From the top of the mountains in the north, through Al Batinah Coast and the shores of the Al Sharqiyah Governorate and ending at the coasts of the Governorate of Dhofar in the south, lagoons are spread along the coast in Oman.
Most of these lagoons were formed at the estuary of large valleys.
Sea water is usually the water source of this type of lagoon, in addition to the fresh water originating in the valleys. Also known as Khawr, Dhofar is known for some of the breathtaking lagoons.
Khawr Al Mughsayl lies at the eastern end of Jabal Al Qamar in Dhofar. According to Oman's Ministry of Tourism, "The area of this lagoon is about half a square kilometre, its length is about three kilometres and its width 150 metres. The lagoon’s importance lies in maintaining important species of indigenous and migratory birds which inhabit the lagoon due to the abundance of food throughout the year. Some birds migrate from Africa, some from Europe and others from India, while others are permanent residents of the lagoon."
Located at the western entrance of Taqah City in Dhofar is Khawr Taqah.
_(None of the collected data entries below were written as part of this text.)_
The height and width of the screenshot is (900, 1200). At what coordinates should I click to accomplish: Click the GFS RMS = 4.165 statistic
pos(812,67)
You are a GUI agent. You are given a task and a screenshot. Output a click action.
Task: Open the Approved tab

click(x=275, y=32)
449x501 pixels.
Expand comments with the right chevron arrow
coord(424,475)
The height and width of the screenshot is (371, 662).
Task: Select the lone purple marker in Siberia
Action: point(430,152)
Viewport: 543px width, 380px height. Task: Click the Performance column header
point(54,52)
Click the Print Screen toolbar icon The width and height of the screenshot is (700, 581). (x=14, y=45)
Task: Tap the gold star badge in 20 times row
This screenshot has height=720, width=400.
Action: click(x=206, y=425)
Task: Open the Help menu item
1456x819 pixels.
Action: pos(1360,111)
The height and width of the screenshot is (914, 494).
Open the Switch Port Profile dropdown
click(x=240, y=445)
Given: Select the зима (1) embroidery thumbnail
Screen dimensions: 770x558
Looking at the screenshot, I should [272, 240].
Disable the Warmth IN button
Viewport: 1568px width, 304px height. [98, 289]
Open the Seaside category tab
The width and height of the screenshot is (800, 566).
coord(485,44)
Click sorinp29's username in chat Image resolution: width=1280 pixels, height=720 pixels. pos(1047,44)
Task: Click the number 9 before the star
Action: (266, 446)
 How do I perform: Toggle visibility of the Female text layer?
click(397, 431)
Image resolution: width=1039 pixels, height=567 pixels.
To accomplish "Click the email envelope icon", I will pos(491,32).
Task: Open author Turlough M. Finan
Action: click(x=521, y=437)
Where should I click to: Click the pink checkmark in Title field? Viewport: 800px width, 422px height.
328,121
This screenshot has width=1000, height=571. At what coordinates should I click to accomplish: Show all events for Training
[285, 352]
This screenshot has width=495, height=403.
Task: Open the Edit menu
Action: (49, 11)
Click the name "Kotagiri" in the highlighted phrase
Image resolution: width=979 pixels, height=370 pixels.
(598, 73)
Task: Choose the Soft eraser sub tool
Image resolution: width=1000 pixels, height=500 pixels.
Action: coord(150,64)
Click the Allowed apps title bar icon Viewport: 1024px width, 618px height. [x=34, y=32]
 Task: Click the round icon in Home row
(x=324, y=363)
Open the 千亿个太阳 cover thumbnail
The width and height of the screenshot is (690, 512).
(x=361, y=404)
The lagoon occupies about 2 square kilometres. Khawr Taqah is filled with places in which freshwater varieties of plants grow, as well as other plant types that need a high level of salinity. This contributes to the presence of an abundant marine life here, in addition to many types of birds.
While Khawr Awqad is located at the outskirts of the ancient Awqad city and is one of the sites frequented by birds nesting throughout the year, such as the egrets, herons and Abu Mahgl, amongst others, Khawr Al Baleed takes its name from the ancient city which lies on the banks of this lagoon. The lagoon flanks the city on the east and north. In ancient times, this lagoon was connected to the sea and used as a natural port due to its depth in some parts.
The region is currently on the World Heritage List and the khawr is protected. The importance of this place lies in its combination of archaeology, history and nature. The archaeological park is considered to be the first of its kind in the Sultanate, serving to protect natural resources, attract tourists to the site and inform people of this important ancient city in the Governorate of Dhofar.
Khawr Al Qurm Al Sagheer and Al Kabeer in Salalah have dense mangrove trees that cover the two lagoons. Khawr Sawli in Wilayat Taqah is amongst the most important lagoons regarding the number of plant, animal and micro-organisms that live in the lagoon.